(TAREFA ATRIBUÍDA 1): No excerto sobre a organização da casa e da biblioteca, onde instalou a mulher o seu computador fixo?
(TAREFA ATRIBUÍDA 2): Reproduza fielmente um trecho do excerto sobre a casa e a biblioteca: comece nas palavras "Decidimos que as" e pare depois das palavras "ou na universidade.".

(EXCERTO DO DOCUMENTO):
##############################
Decidimos que as crianças ficariam com o quarto maior, que teria albergado duas secretárias rodeadas de livros na nossa vida anterior. A minha mulher instalou o computador fixo dela no escritório. Eu percebi logo que, na nova distribuição do espaço, me calharia trabalhar com o portátil na mesa da sala quando não o fizesse nos cafés ou na universidade.
O plano de classificar a minha biblioteca de acordo com as categorias de amigos, conhecidos e futuros, segundo o grau de intimidade com cada um dos seus volumes, nunca passou de ser um desejo sem corpo, umas linhas escritas num ensaio. Assim que forrámos de estantes Billy as paredes do escritório, do corredor e da sala, impôs-se outra lógica, como se cada arquitetura e cada etapa da vida tivessem implícitas a sua própria ordem livresca.
##############################
(BLOCO DE DADOS):
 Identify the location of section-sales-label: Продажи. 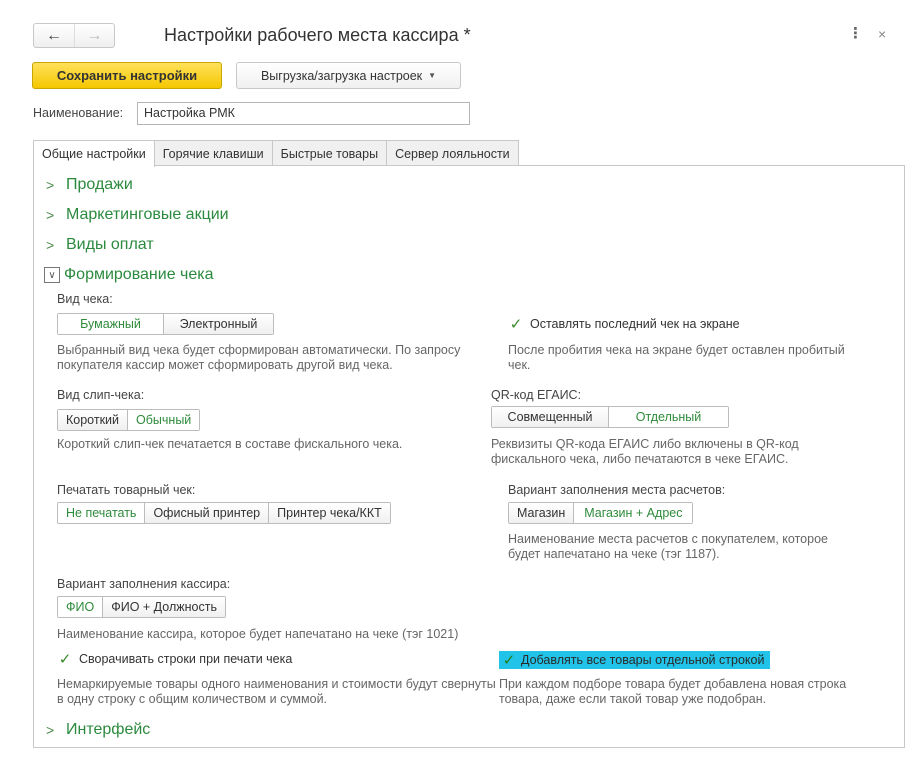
##############################
(RESPOSTA DO EXERCÍCIO 1): No escritório.

(RESPOSTA DO EXERCÍCIO 2):
Decidimos que as crianças ficariam com o quarto maior, que teria albergado duas secretárias rodeadas de livros na nossa vida anterior. A minha mulher instalou o computador fixo dela no escritório. Eu percebi logo que, na nova distribuição do espaço, me calharia trabalhar com o portátil na mesa da sala quando não o fizesse nos cafés ou na universidade.